There was no fear now, but he was still on edge. It seemed odd, five weeks after the death of Hitler, being in an aircraft that was all bombed up on its final run in to a target, albeit a decommissioned minesweeper that had been anchored for depth-charge and strafing practice off the north coast of the Bahamas. For him, the end of the war had been a disconcerting experience altogether, nothing like his father’s memory of the moment of the 1918 Armistice, that instant when the guns stopped firing and there was a sudden shocking end to it all. They had flown their last bombing operation six weeks earlier, in April, as the lead pathfinder aircraft in a five-hundred-bomber raid destined for Bremen that had been diverted to destroy an area of forest infiltrated by remnant German troops near the concentration camp of Bergen-Belsen. Their final op two days after that had been dropping relief supplies to a medical unit trying to help survivors of the camp. It should have felt good, a mission bringing succour rather than destruction, but it had not. Earlier in the war, White had stayed with his sister at
Stechford in Birmingham during a devastating German raid. The experience had steeled him, had taught him about total war. It meant he knew exactly the effect of the bombs that he rained down night after night on the cities of Germany. He had become an instrument of destruction, the reason why the humanitarian mission was so jarring. And seeing the smouldering fires of the concentration camp had shown him what they had failed to prevent in six long years of war, an obscenity that could only haunt those whose bombs could have fallen years before on the camps and the railheads and perhaps thwarted the worst crime in history.

At the back of every serviceman’s mind in Europe that summer had been the continuing war against Japan, and it had come as a relief when his crew and three others from his pathfinder group were selected for secret operations in the Pacific. That final op flying relief supplies had filled him with a terrible apprehension about his life after the war, a future he had never allowed himself to contemplate; even the few snatched days of leave with his wife and child in their little cottage had been about the present, not the future, and the sheer happiness he had experienced then had been contingent on the war itself protecting him from reflecting on what he had become and what he had done.

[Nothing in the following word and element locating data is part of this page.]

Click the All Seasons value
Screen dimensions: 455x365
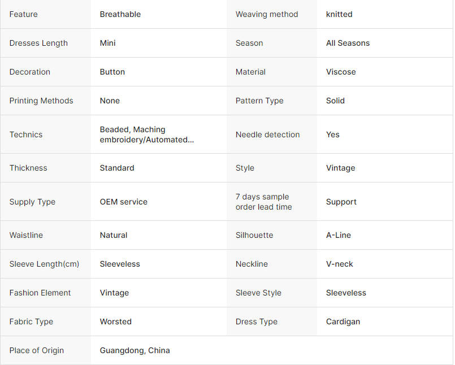tap(348, 43)
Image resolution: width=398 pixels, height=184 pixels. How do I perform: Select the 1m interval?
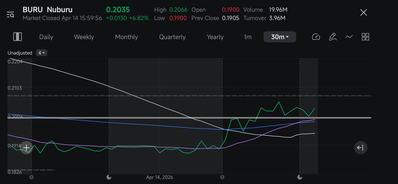pyautogui.click(x=248, y=37)
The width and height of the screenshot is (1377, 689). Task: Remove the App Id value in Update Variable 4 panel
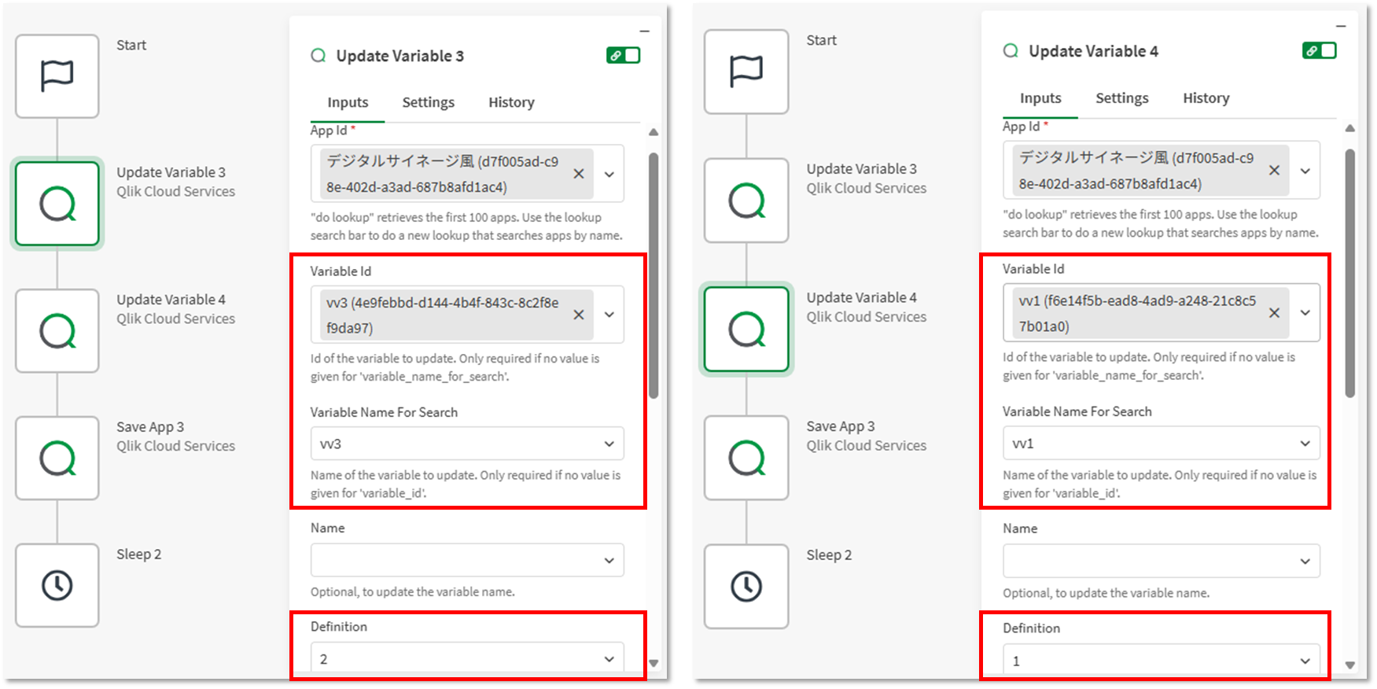click(x=1274, y=171)
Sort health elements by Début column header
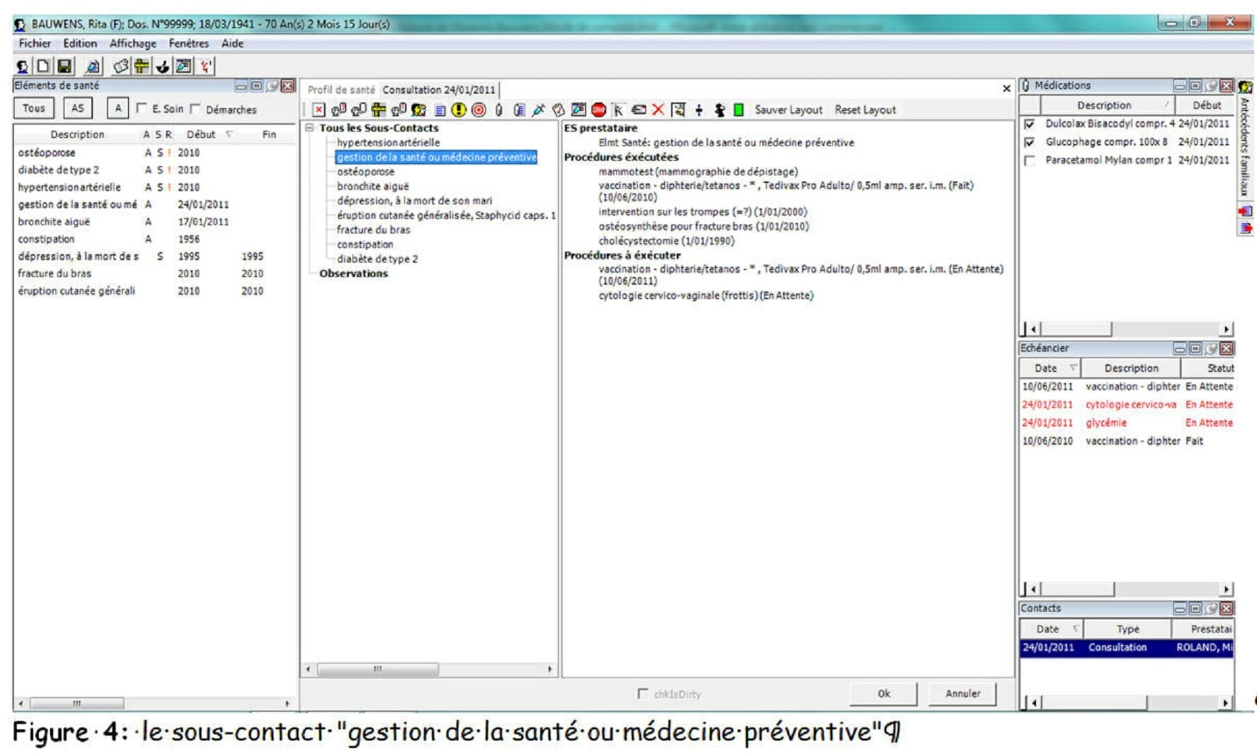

On the night of VE Day, a senior US Air Force intelligence officer had arrived at their base in Lincolnshire and shown them the latest newsreels from the Far East. They had seen footage of the jungle war being fought by the British and Indian armies in Burma and the Australians in New Guinea, and the horrendous island battles of the Americans leading up to the assault of Okinawa. They had seen kamikaze attacks on US and British ships in the Pacific. The Germans had fought with savage professionalism, but not like that. The officer had warned that as the Allies reached the Japanese mainland it would become a war of attrition. He said the pathfinder crews had been chosen for their expertise at precision targeting, but also because they had all dropped the ‘Tallboy’ and ‘Grand Slam’ bombs, the huge 12,000- and 22,000-pound bombs that had been used to destroy the U-boat pens
and fortified sites across Germany. He told them that the US had developed a new breed of battlefield weapon, bombs to be dropped behind the front line that could vaporize all life within a half-mile radius, far more powerful even than the Grand Slam. That was to be their new role, killing soldiers rather than civilians, destroying command and supply lines rather than cities. They and their US Air Force counterparts would be in action with the new battlefield bombs by the end of August, and would help to end the war against Japan before it sapped the lives of troops from Europe who were already being remustered to fight in the Far East.